Human Cognition Comparisons
- Long subthread on whether all thinking is prediction: references to predictive processing / free-energy ideas vs. objections that this redefines “thinking” so broadly it loses usefulness.
- Some argue we don’t understand human thought or consciousness well enough to assert LLMs categorically “don’t think”; others say lack of learning at inference time, motivation, and embodiment are decisive differences.
Ethics, Risk, and Social Roles
- Underestimating LLMs risks missed opportunities; overestimating them risks delusion, over-delegation in high-stakes domains, and possible moral misclassification (either of humans or models).

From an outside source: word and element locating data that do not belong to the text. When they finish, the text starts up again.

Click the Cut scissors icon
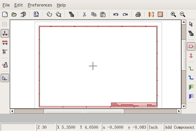Screen dimensions: 196x131 [84, 14]
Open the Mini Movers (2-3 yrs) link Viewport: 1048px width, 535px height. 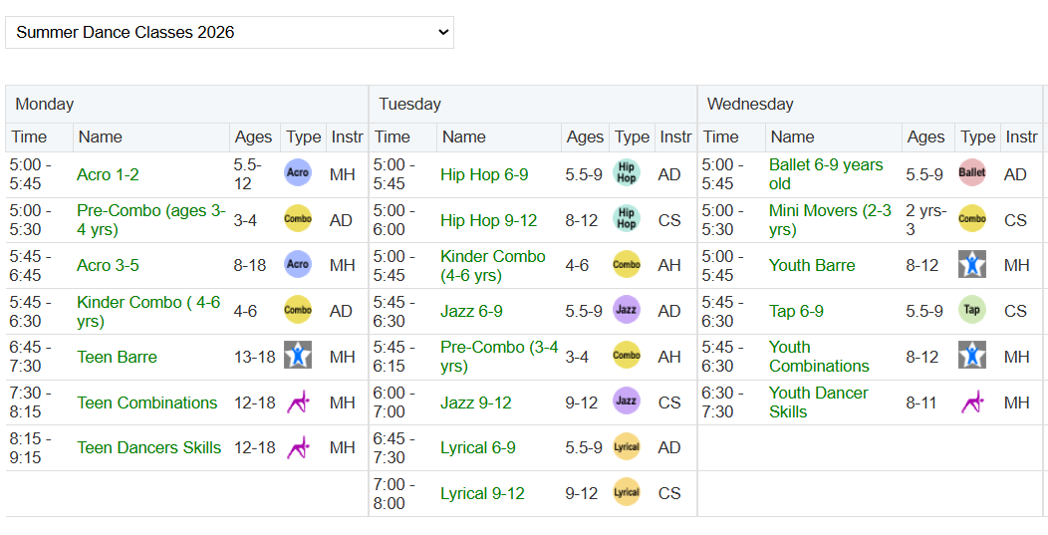[829, 219]
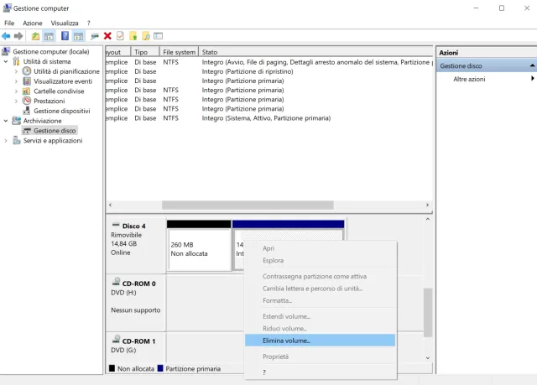Click the blue Back arrow in toolbar

pos(6,36)
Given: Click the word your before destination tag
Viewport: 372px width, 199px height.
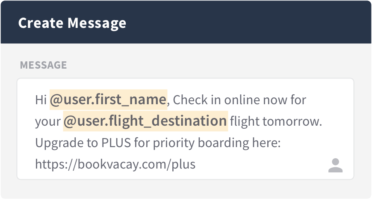Looking at the screenshot, I should point(48,122).
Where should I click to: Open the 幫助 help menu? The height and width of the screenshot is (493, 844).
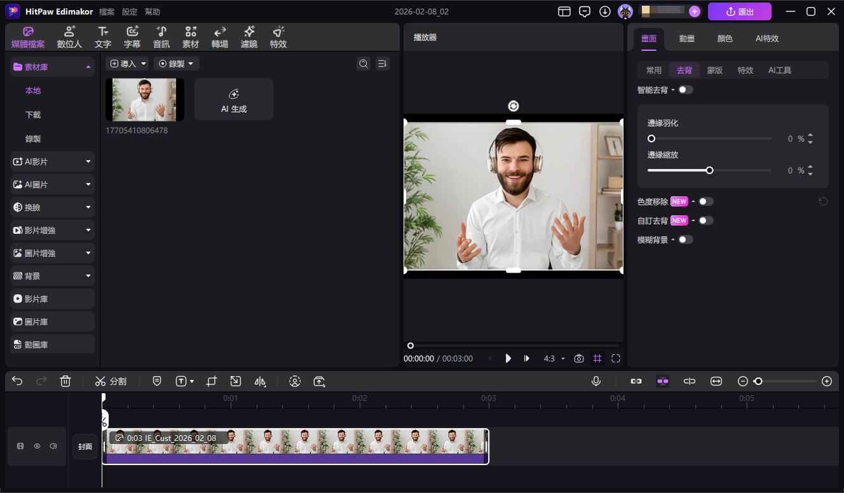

- Economic concern: many “word-only” roles may be replaceable if a “magic bag of words” is good enough for employers.
- Creative concern: several insist they value works because humans made them, akin to the “forklift at the gym” analogy; others see AI as acceptable when the goal is output, not personal growth.
Interpretability and Inner Structure
- Interpretability work (e.g., concept neurons, cross-lingual features, confidence/introspection signals) is cited as evidence of internal structure beyond naive bag-of-words.
- Skeptics counter that much of this research is unreviewed, commercially motivated, and doesn’t yet demonstrate human-like understanding or robust world models.